The Department of Health (DoH) has apologised for its latest IT blunder - publishing private details of applicants for junior doctor posts on an unsecured website. The Medical Training Applications Service (MTAS) is the computerised HR system for students and junior doctors. But applicants for the foundation course - the first …
It gets worse
Checkout http:/nhsblogdoc.blogspot.com and the articles "MTAS site closed for "essential maintenance"" and "MTAS - would someone tell me this is not true" from today.
Apparently any applicant could see email to other correspondents by changing the number at the end of the redirect url to the MTAS site. Also anyone could sign up for the MTAS site without proof of who they were, so this information could be seen by anyone.
Simple solution needed
Can we please simply ban the use of, proposal for and development budget for any and all computer systems from all British government (at any level) departments or quangos?

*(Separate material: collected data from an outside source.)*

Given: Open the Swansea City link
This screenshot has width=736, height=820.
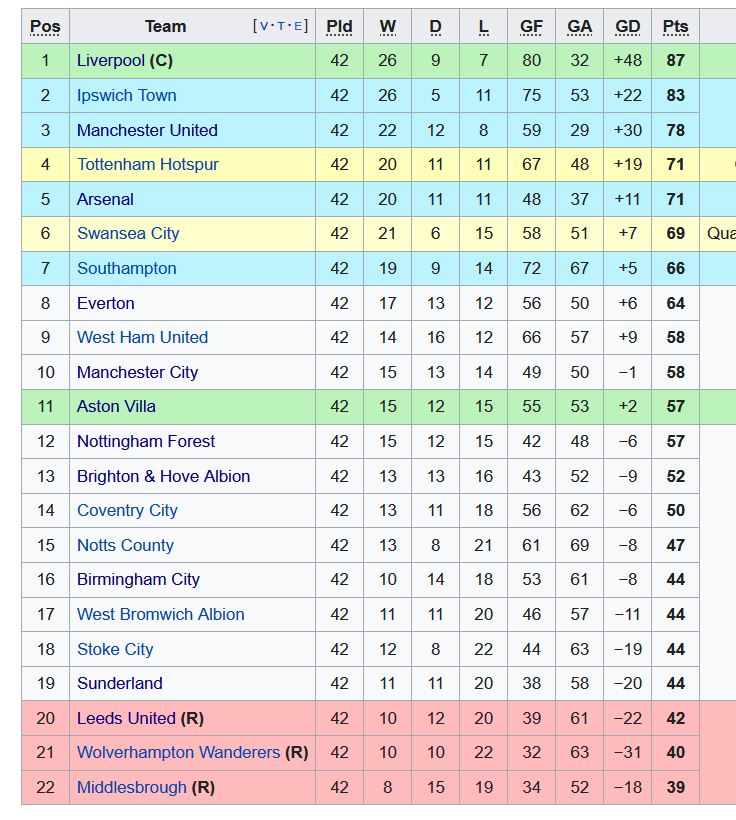Looking at the screenshot, I should (x=128, y=233).
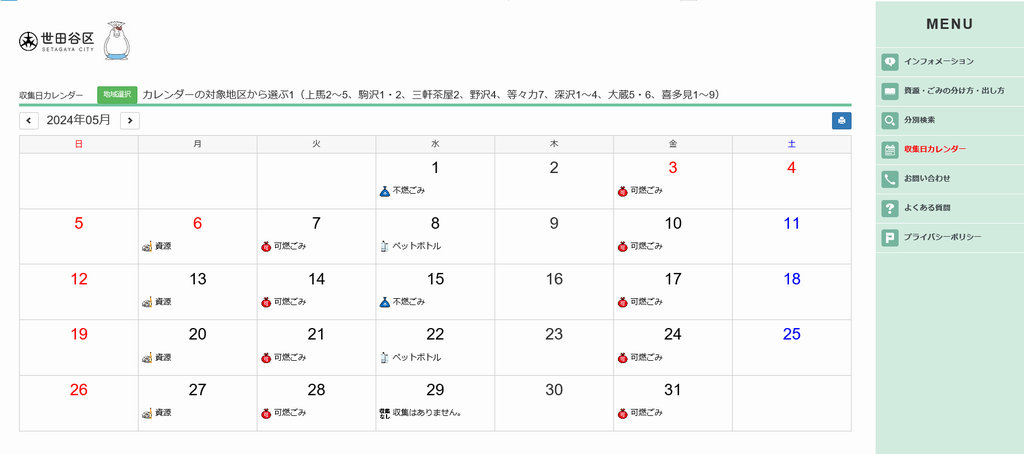The width and height of the screenshot is (1024, 454).
Task: Click the プライバシーポリシー icon
Action: tap(889, 237)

Or would that cut El Reg's headlines by more than is acceptable?
It was very amusing to hear a spokeswoman (no doubt being prodded from behind t approach the mic) on the Today programme having to pretend that the forthcoming patient database would be properly secure!
IIRC, a recent estimate (not the DoH's obviously) of the cost of said database, to serve 30m people, was £30bn. I'd happily look after my own records for £1000, and security would not be a problem...
For F***s Sake.
If that's the best they can do, then they simply shouldn't be in the business. I don't mean the webauthor... who shouldn't even be in the business of breathing, I mean the twits who hired him without thinking "..." actually without thinking full stop.

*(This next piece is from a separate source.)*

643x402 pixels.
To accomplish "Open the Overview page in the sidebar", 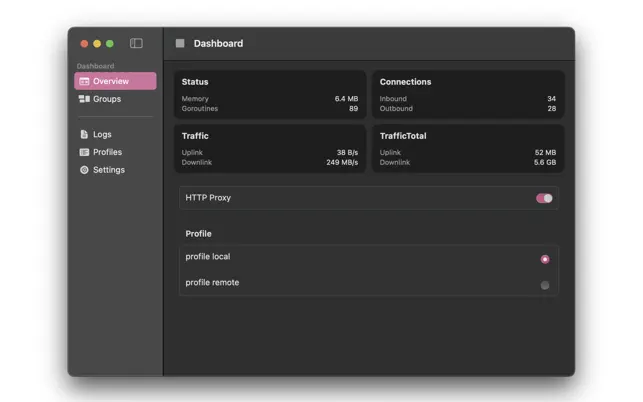I will (114, 81).
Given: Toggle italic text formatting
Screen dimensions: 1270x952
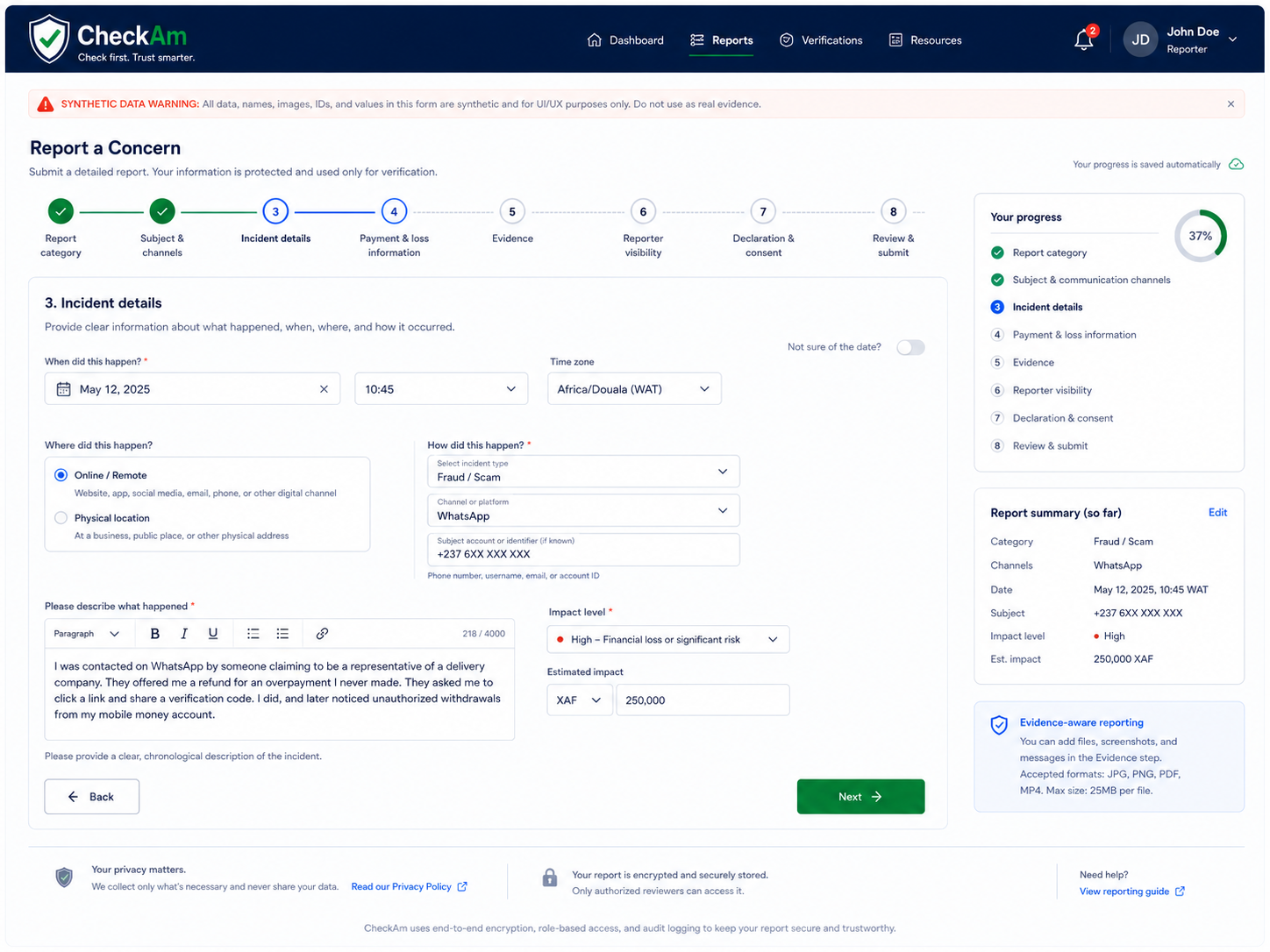Looking at the screenshot, I should [x=184, y=634].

THIS is why ID cards are doomed, while it's easily possible to concoct cunning RSA based forgery proof cards, I'd count us lucky if they were even protected by ROT13.
Is that it?
This issue has received a huge amount of coverage in the mainstream press and on TV, and this article on what is supposed to be a tech news website is shorter than than on poodles turning out to be sheep which has no IT angle whatsoever.

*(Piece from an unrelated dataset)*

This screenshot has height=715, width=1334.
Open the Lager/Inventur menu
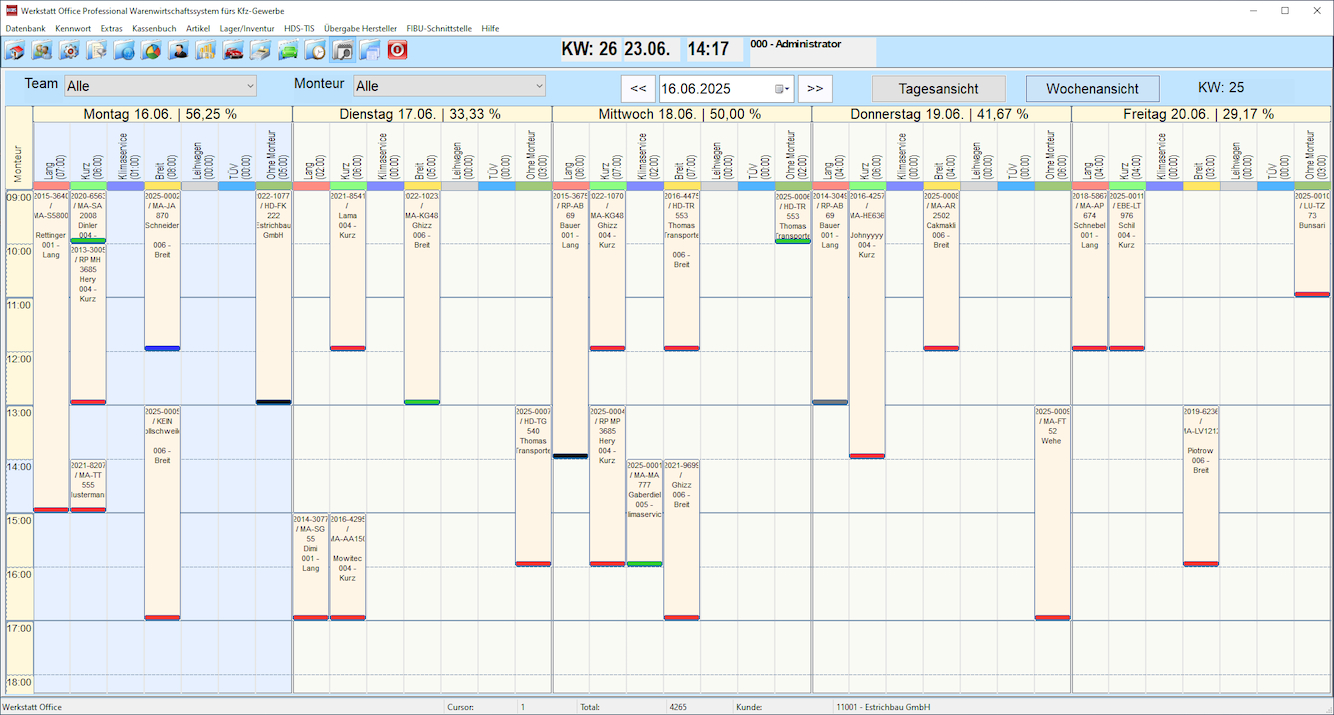tap(247, 28)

Please can theregister return to just reporting tech news, and leave the trivial to other sites.
Who Did This?
Why do these IT disaster stories never mention the developer of the atrocious software in question? How about a bit of Naming And Shaming??
Any IT disaster-related story on an IT news site should include the follwing:
- Was the software developed in-house out-sourced?
- Who were the main developers?
- What other projects (government or otherwise) have they worked on?
- Links to developer's web site
Would anyone else out there like to see this information?